Wednesday 14 November 2012

memoir chapter III

On the second day of March,1965,I celebrated my fourth birthday.We did all the normal things like eating cake and ice cream.The cake had four candles,which seemed like more than I would ever be able to blow out by myself.But blow them out I did.

The clearest memory I have of that birthday is that I had a party.It was the first party of any kind I ever recall going to.There were a few other children there,but in fact I only really recall who two of those children were.One,of course was my sister,who still seemed really small to me and was not much of a conversationalist.A year and four months difference in age is still quite signifigant at that point in life.

The second party guest that I recall is a little girl who lived across the street and one house up from us,in the house the Carters live in now.When we first moved to Moncton,it seemed as though people moved in and out of that house a couple of times in what had to have been a very short period of time.I can recall that my father refered to a man they saw coming and going to that house as "Mr.Hale."But I'm uncertain as to whether or not that girl was his daughter.As far as I knew,and as far as I can recall today,her name was Marlene,and she lived there for only a short period of time.If I played with her at all,outside of the party,of course,I don't recall it.To the best of my mermory she was a chubby little girl with curly brown hair.

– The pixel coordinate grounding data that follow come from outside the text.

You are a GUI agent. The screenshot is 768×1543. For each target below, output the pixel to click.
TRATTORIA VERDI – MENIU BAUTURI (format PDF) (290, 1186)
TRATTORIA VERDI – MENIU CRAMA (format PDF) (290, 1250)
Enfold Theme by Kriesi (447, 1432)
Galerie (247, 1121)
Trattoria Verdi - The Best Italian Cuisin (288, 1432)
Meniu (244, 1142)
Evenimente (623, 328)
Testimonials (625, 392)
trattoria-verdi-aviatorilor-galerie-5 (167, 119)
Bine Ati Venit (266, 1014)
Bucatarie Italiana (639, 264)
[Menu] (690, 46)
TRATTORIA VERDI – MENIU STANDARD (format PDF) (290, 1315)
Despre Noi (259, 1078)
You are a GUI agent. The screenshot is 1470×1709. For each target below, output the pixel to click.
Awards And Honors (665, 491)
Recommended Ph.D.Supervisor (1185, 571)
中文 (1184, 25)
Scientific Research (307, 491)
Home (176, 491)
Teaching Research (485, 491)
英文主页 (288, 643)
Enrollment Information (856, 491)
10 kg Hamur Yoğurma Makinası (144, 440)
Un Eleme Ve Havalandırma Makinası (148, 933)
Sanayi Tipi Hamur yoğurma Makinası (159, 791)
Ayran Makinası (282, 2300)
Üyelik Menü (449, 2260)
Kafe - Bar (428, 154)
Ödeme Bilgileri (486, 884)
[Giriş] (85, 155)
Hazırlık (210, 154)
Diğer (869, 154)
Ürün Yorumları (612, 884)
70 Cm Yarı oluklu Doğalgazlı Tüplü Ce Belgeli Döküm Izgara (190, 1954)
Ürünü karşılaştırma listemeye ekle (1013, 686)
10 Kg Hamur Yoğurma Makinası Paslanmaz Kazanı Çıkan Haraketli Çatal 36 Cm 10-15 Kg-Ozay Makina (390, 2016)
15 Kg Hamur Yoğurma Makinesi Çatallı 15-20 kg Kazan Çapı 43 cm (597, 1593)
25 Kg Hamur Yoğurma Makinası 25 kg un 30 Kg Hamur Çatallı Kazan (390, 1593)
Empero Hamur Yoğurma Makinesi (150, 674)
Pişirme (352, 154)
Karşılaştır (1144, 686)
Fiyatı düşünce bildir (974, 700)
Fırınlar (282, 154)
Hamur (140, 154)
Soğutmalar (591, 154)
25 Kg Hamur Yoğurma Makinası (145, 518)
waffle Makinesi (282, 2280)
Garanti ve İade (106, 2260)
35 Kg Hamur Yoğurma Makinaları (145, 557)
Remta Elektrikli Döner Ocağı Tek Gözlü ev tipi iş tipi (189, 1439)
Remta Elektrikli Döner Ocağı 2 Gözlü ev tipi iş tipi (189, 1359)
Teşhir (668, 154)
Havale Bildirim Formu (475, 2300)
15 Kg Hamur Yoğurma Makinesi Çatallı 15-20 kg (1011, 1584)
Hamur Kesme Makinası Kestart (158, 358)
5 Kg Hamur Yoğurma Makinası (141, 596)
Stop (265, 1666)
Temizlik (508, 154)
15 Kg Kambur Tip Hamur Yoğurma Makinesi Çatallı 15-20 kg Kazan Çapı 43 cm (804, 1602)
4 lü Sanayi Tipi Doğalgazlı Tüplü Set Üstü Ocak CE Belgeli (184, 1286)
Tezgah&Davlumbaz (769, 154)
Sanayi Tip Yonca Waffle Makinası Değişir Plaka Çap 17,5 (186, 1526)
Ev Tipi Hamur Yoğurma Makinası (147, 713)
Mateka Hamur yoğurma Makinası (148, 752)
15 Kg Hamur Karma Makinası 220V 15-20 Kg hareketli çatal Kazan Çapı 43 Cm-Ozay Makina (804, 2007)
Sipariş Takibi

We played games at my party.There were prizes to,and my mother tried to make certain that no child left without a prize.I had little clue as to what a party was supposed to be like or how you played organized games.But for weeks before my father explained that a party is when your friends come to your house and help you to celebrate your birthday.I wasn't at all certain I wanted to have a party.My father also said we could play Pin The Tail On The Donkey.The object of this game was just what it's name implied.Inside the box that the game came in was a large poster of a donkey,complete with a bunch of pin on tails,each of which had a number.The object of the game was to pin the missing tail on the donkey,as close as possible to where a tail would actually be on a real donkey.But first,you were blindfolded and turned around in a circle three times,so you were a bit dizzy as well.Then my mother would lead the blindfolded person up to the donkey and they would place their tail on the unfortunate beast.By the time a half dozen or so of us had finished,the donkey had an abnormal number of tails and not one of them was placed in what could be called the appropriate place.It was a great game...tons of fun.I've only ever played that game once,but I've always remembered it fondly.Perhaps,though it's not fair to say I only ever played it once,as that experiance seemed to serve me well later in life,especially during the reign of Premier Ralph Klien in Alberta,and more recently during the time in Toronto when Rob Ford became mayor.By then of course,I'd started writing,so naturally,if you give a person a tail,everything starts to look like a donkey.That party I'm certain was my very first lesson in being an iconoclast,and if anyone had known that at the time,they would have been appaled.

On the night of my birthday,we all got into the family car and headed up the coast to visit my Uncle Bill,who worked for The Royal Canadian Mounted Police in a small town in Northern New Brunswick.I must have fallen asleep on the way there,because I was tired from the party and I don't recall that trip.I do recall getting there though.Uncle Bill lived in the police station,which included living quarters for the policemen and their famlies.Uncle Bills family,at that time would have included just him and his wife Doris and his two girls Janice and Shawna.Shawna must have been just a baby,and Janice,as I recall was using crutches for some reason.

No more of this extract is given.